[Opening Selected passage section]

Pfizer has approved a deal to buy rival drugmaker Allergan for $160 billion, making it the largest pharmaceutical merger ever. Pfizer CEO Ian Read has repeatedly stressed his desire to move his New York-based company to a lower tax jurisdiction through a plan called an inversion. Buying Allergan, which has its legal domicile in Dublin, will allow New York-based Pfizer to relocate outside the U.S. for tax purposes. Inversion occurs when a company relocates its legal domicile to a lower-tax nation (in this case Ireland) while retaining its material operations in its higher-tax country of origin.

In an interview Thursday at the Wall Street Journal’s Viewpoints Discussion Series, Read said Pfizer is at a “tremendous disadvantage” under the U.S. corporate tax code. He argued that Pfizer is competing against foreign companies “with one hand tied behind our back.”

[Closing Selected passage section]
[Opening Record extracts section]

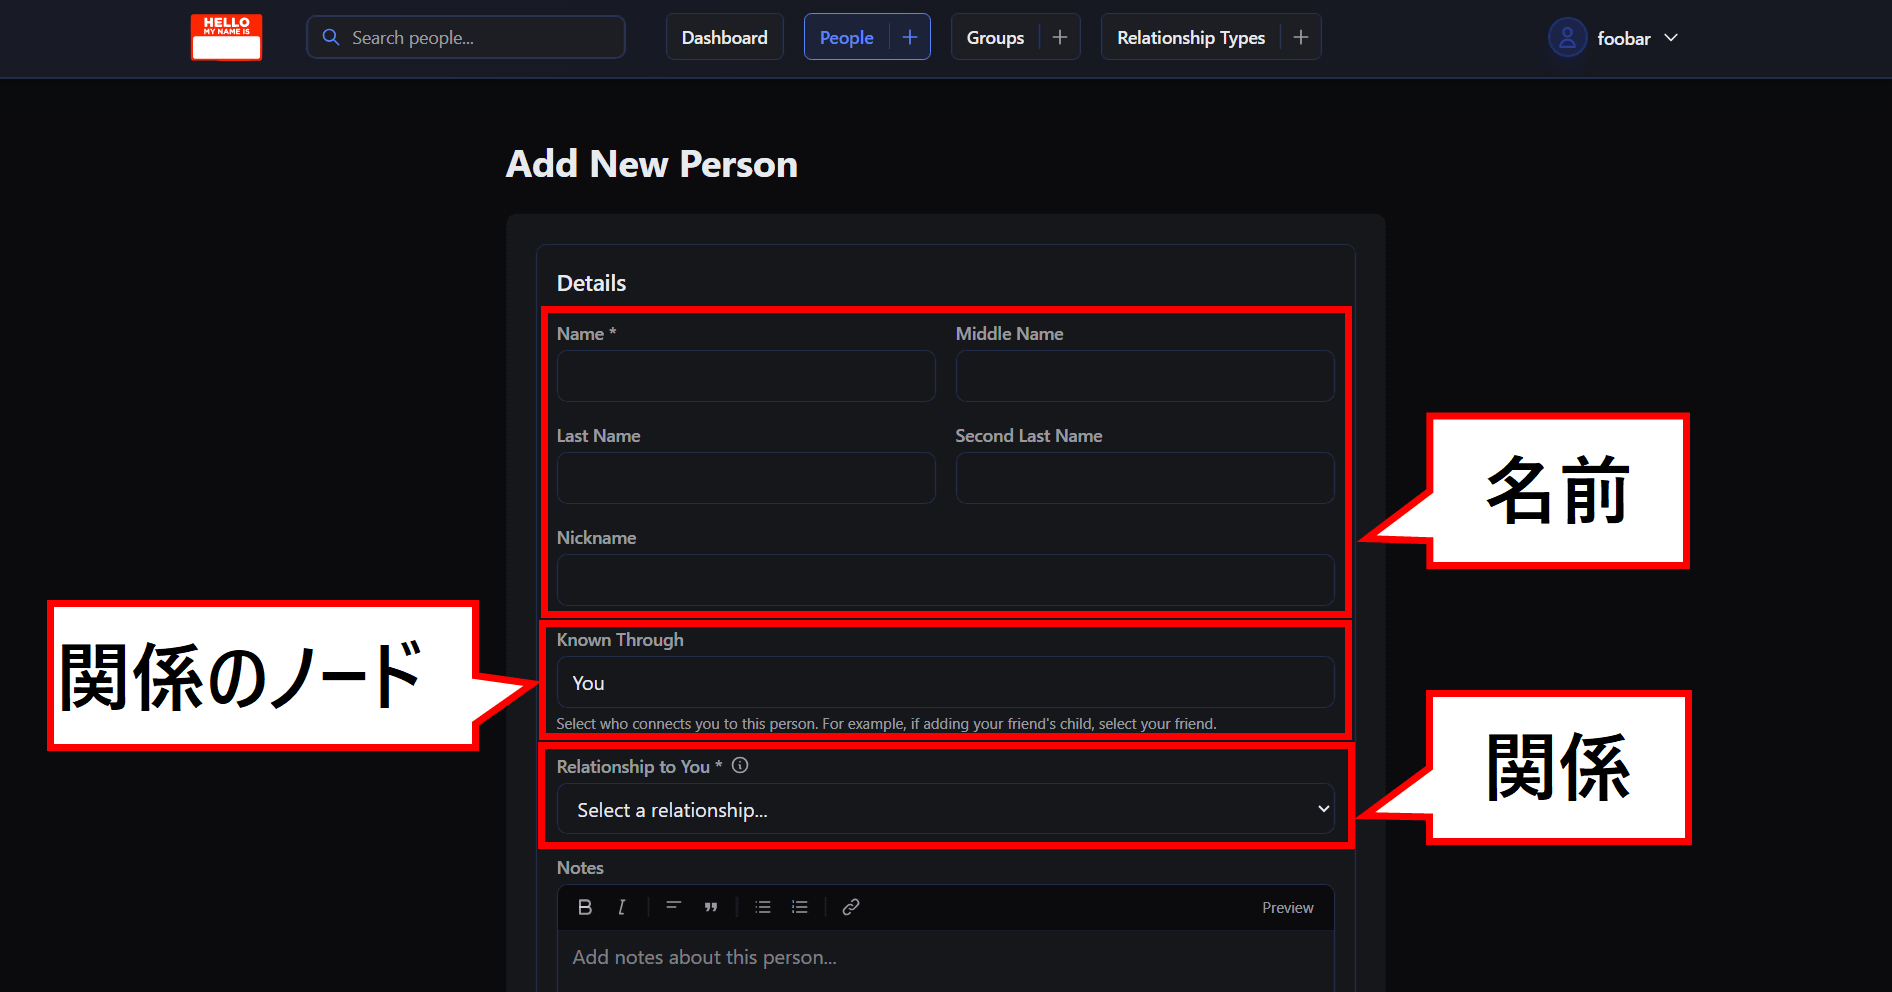The height and width of the screenshot is (992, 1892).
Task: Start a numbered list in Notes
Action: pos(800,907)
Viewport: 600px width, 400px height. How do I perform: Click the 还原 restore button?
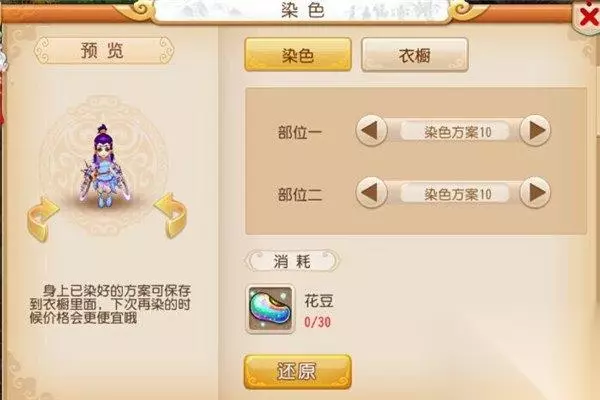click(297, 372)
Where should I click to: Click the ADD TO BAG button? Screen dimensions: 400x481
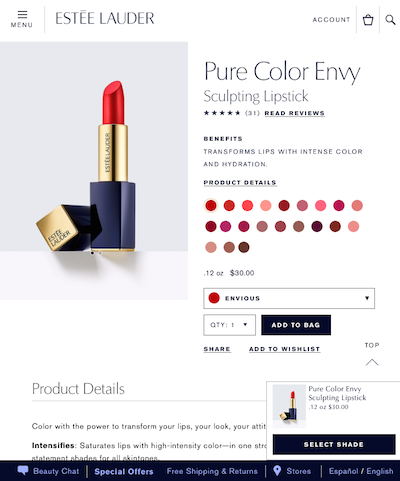296,325
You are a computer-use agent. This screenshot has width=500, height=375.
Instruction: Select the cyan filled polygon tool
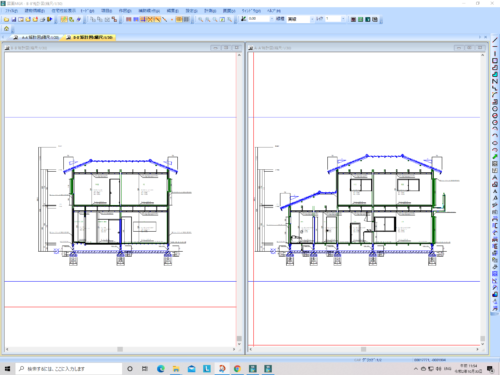(x=495, y=74)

[Closing Record extracts section]

• [Problem set]
**1.** In the passage on Pfizer's deal to buy Allergan, why does the purchase let Pfizer relocate outside the U.S. for tax purposes? Answer in one to three sentences.
**2.** According to the passage on Pfizer's deal to buy Allergan, what is the price of the deal?
**3.** List every geographic place named in the passage on Pfizer's deal to buy Allergan.
These records have no connection to the text.

• [Exercise results]
**1.** Allergan has its legal domicile in Dublin. Buying it lets Pfizer move its legal domicile to Ireland, a lower-tax nation, while keeping its material operations in the U.S.

**2.** $160 billion.

**3.**
New York
Dublin
U.S.
Ireland